__Aim of the task__. Report, word for word, every line of the material that contains "will".

START Information shown

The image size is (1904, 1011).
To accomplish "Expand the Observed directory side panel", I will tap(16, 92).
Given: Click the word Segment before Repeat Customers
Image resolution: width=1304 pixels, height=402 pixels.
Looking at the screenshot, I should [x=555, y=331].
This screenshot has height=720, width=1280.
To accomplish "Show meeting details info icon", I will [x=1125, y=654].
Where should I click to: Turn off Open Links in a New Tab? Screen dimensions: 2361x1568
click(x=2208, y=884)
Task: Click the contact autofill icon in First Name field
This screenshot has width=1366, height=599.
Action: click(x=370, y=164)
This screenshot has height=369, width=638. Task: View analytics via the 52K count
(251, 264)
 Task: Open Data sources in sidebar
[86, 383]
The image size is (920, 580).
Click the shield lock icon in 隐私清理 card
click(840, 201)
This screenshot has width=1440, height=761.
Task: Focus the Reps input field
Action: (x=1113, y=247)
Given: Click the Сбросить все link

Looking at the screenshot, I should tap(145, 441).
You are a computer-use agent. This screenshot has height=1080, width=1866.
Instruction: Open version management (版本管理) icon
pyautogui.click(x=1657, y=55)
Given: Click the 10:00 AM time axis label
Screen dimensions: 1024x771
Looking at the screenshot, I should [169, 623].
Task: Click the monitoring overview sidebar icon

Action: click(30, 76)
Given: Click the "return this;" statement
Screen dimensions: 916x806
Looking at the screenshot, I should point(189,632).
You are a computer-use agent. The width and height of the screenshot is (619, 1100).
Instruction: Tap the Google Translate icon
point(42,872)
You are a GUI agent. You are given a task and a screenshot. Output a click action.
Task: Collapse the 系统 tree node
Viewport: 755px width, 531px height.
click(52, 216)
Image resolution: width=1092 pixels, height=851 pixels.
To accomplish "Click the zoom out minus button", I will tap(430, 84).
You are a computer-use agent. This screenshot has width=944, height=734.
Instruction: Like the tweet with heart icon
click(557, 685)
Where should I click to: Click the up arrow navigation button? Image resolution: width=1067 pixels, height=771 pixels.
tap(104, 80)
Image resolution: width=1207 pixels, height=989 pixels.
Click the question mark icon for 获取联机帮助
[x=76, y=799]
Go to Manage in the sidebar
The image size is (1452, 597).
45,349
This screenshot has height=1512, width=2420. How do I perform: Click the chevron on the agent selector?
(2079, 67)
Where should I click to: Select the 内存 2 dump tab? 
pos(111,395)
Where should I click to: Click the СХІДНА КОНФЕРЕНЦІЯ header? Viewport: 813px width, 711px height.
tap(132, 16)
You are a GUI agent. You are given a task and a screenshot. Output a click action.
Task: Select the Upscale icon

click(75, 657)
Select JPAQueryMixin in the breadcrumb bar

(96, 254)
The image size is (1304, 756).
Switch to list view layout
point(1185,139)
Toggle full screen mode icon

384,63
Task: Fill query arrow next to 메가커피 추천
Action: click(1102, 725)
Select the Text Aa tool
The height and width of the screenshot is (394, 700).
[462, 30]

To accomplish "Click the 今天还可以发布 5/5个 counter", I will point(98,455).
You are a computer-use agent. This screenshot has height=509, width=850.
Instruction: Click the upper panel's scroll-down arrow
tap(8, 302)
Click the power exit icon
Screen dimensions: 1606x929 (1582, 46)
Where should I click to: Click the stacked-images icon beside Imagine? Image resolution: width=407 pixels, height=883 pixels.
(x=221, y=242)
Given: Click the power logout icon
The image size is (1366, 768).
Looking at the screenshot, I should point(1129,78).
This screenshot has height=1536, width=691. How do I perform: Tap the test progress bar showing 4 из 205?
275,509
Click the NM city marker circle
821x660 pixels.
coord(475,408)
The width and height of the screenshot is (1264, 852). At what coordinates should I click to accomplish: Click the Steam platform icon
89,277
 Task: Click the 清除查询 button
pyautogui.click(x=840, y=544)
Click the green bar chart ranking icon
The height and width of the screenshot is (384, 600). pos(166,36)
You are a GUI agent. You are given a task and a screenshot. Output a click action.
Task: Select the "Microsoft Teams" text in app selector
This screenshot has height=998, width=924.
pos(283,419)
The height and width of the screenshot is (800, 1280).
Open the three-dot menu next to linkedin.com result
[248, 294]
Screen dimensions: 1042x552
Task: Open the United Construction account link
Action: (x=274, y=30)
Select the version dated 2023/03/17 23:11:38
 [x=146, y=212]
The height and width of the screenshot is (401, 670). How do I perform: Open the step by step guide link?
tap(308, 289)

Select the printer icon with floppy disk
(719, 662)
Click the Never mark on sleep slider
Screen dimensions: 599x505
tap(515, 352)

END Information shown

__Solution__.
To accomplish "Expand the Observed directory side panel", I will tap(16, 92).
To accomplish "Show meeting details info icon", I will [x=1125, y=654].
To accomplish "Click the zoom out minus button", I will tap(430, 84).
To accomplish "Click the 今天还可以发布 5/5个 counter", I will point(98,455).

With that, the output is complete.